• Gestellte Aufgabe A:
Nenne jeden Flughafen, für den der Bericht zur Aschewolke eine Zahl ausgefallener Flüge angibt, zusammen mit dieser Zahl.
• Gestellte Aufgabe B:
Setze den Bericht zur Aschewolke nach seinem letzten Satz fort.

• Dokumentauszug:
+ + + +

Aschewolke: Ramsauer will EU-Grenzwerte

Ein Chaos an europäischen Flughäfen wegen der Aschewolke des ausgebrochenen Vulkans Grimsvötn ist ausgeblieben. Dennoch fordert Verkehrsminister Peter Ramsauer (CSU) internationale Richtlinien für Flugverbote. Dabei sind nach den ersten Erfahrungen mit Aschewolken vor einem Jahr bereits viele Maßnahmen in Europa umgesetzt worden.

Berlin/brüssel (ing/RP) Die Aschewolke des ausgebrochenen isländischen Vulkans Grimsvötn ist in Richtung Nordeuropa abgezogen. Der deutsche Luftraum wurde wieder für alle Flüge freigegeben, die Lage an den Flughäfen hat sich weitgehend normalisiert. Die Bilanz fiel glimpflich aus: Etwa 1000 Flüge wurden in Nordeuropa gestrichen, weitere Probleme werden nicht erwartet. Am Düsseldorfer Flughafen fielen seit Dienstag 55 Flüge aus, in Hamburg waren es 230 Verbindungen, 180 in Berlin – zehntausende Reisende waren betroffen.

Doch Grimsvötn bleibt, genau wie andere Vulkane, ein Sicherheitsrisiko. Immer wieder könnten neue Aschewolken austreten und für ein Chaos im Luftverkehr sorgen. Und schon werden Forderungen laut, einen international einheitlichen Grenzwert für Aschekonzentration in der Luft einzuführen, um künftig schnell und europaweit über Flugverbote entscheiden zu können.

Bundesverkehrsminister Peter Ramsauer (CSU) sagte gestern nach der Kabinettsitzung, es müsse nicht nur in Europa sondern auch international endlich einheitliche Handhabungen geben – jeweils national geltende Grenzwerte reichten nicht aus. "Es geht zum Beispiel nicht, dass wir in Deutschland sagen, bei zwei Milligramm pro Kubikmeter Luft ist Schluss, und in Frankreich etwa wird zwischen zwei und vier Milligramm munter weitergeflogen mit Begründungen, die der deutschen Sicherheitskultur nicht entsprechen." Ramsauer verteidigte den strengen deutschen Standard aber als richtig.

Dabei wurde Europa von der Aschewolke des Vulkans Grimsvötn, die zeitweise eine Höhe von 20 Kilometern erreicht hatte, nicht unvorbereitet getroffen. Auch wenn in Brüssel Flugverbote nicht zentral verhängt werden dürfen, haben die EU-Mitgliedsstaaten dafür mittlerweile bessere Grundlagen als noch vor einem Jahr, als der isländische Vulkan Eyjafjallajökull ausgebrochen war und mehrere Millionen Fluggäste vom Chaos im internationalen Luftverkehr betroffen waren.

+ + + +

• Gesammelte Daten:
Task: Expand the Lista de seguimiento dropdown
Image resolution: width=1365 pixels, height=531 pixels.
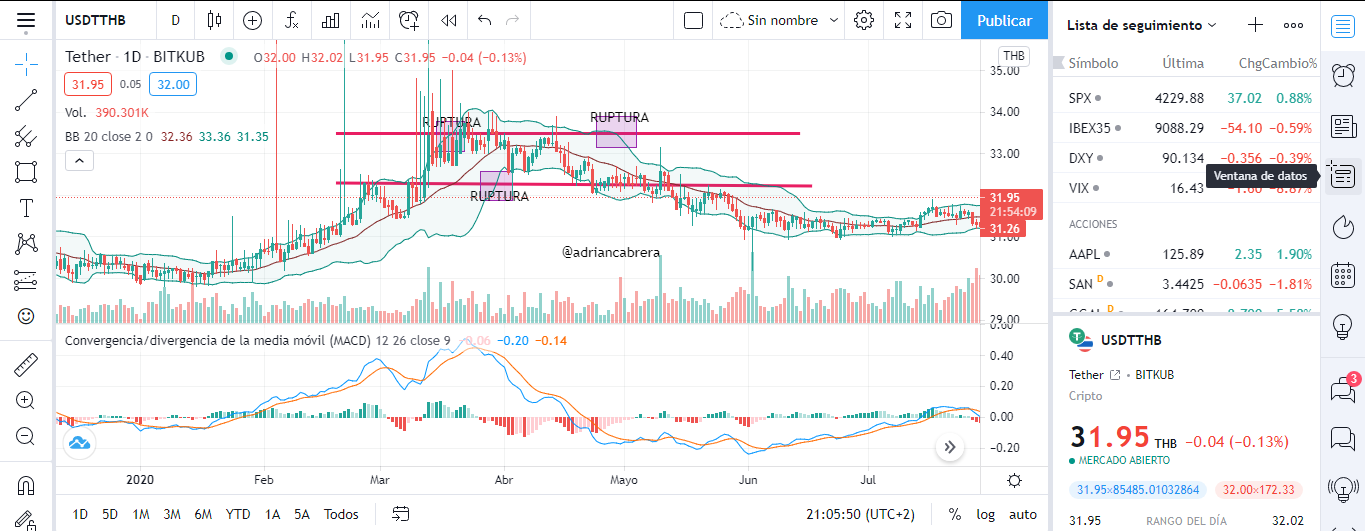Action: tap(1142, 25)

+ + + +

• Übungsergebnis A:
Düsseldorf: 55
Hamburg: 230
Berlin: 180

• Übungsergebnis B:
So richtete Brüssel nach dem jüngsten Ausbruch umgehend ein Krisenzentrum ein – die "European Aviation Crisis Communication Cell" (EACCC). Darin vertreten sind die europäische Flugsicherung Eurocontrol, die europäische Flugsicherheitsbehörde EASA, die EU-Kommission, die nationalen Regierungen, Fluglotsen-Dienste, Fluggesellschaften und Flughäfen. Ziel ist es, Informationen auszutauschen und Maßnahmen zu koordinieren. Damit eben nicht ein Staat Flugverbote ausspricht und ein anderer nicht.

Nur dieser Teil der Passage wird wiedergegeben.